Nel frattempo, nella Striscia di Gaza si continua a morire. A morire senza alcuna colpa. Decine di attacchi aerei e raffiche di artiglieria colpiscono in modo indiscriminato in tutto il territorio dell'enclave musulmana. Ormai sono azioni di sterminio vero e proprio. Israele prosegue inesorabile nella demolizione degli edifici nella città meridionale di Rafah, in base a un piano del governo Netanyahu che intende confinare l’intera popolazione palestinese del territorio in un campo costruito sulle rovine della città. «Una città umanitaria», l'ha definita il ministro della Difesa Israel Katz. Una città nella quale chi entra, non potrà più uscire.

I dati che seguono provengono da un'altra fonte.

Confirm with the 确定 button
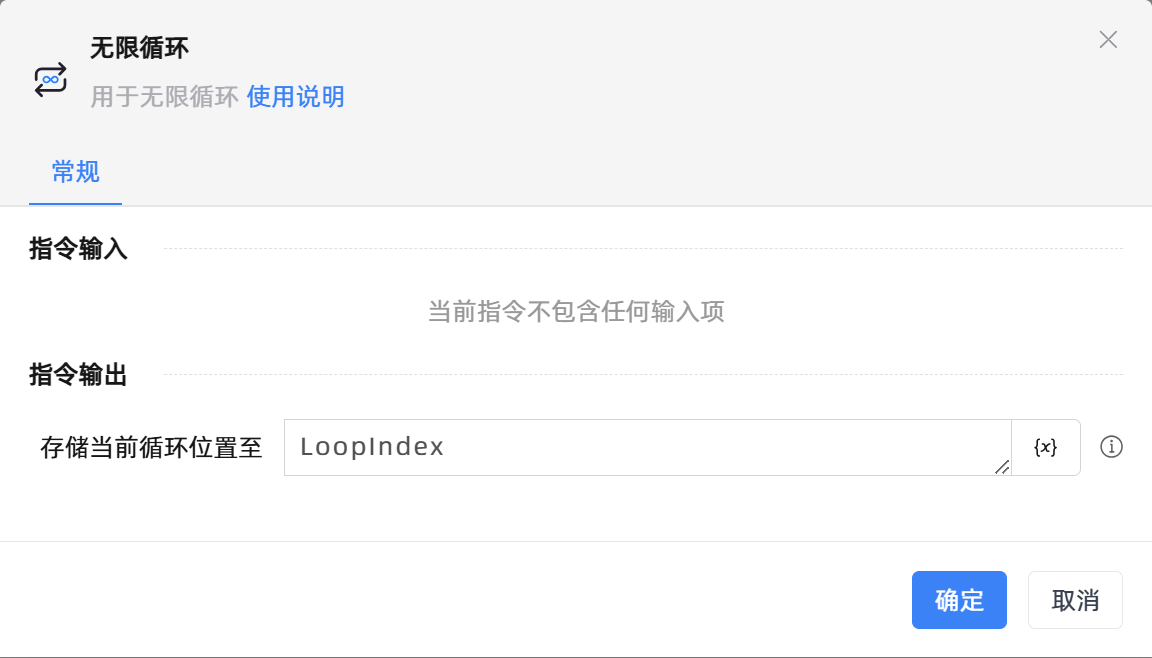Image resolution: width=1152 pixels, height=658 pixels. tap(959, 600)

In questo clima di alta tensione, ieri nel 648esimo giorno di guerra, nella Striscia di Gaza, la strage dei palestinesi è continuata. Hanno perso la vita anche tre soldati israeliani, mentre un quarto è stato ferito gravemente, portando il numero dei militari morti a 454. Il governo Netanyahu, nel frattempo, deve anche affrontare l'uscita dalla coalizione governativa dei componenti di Ebraismo Unito, il partito degli Haredi, contrario alla nuova proposta di arruolamento dei giovani yeshiva.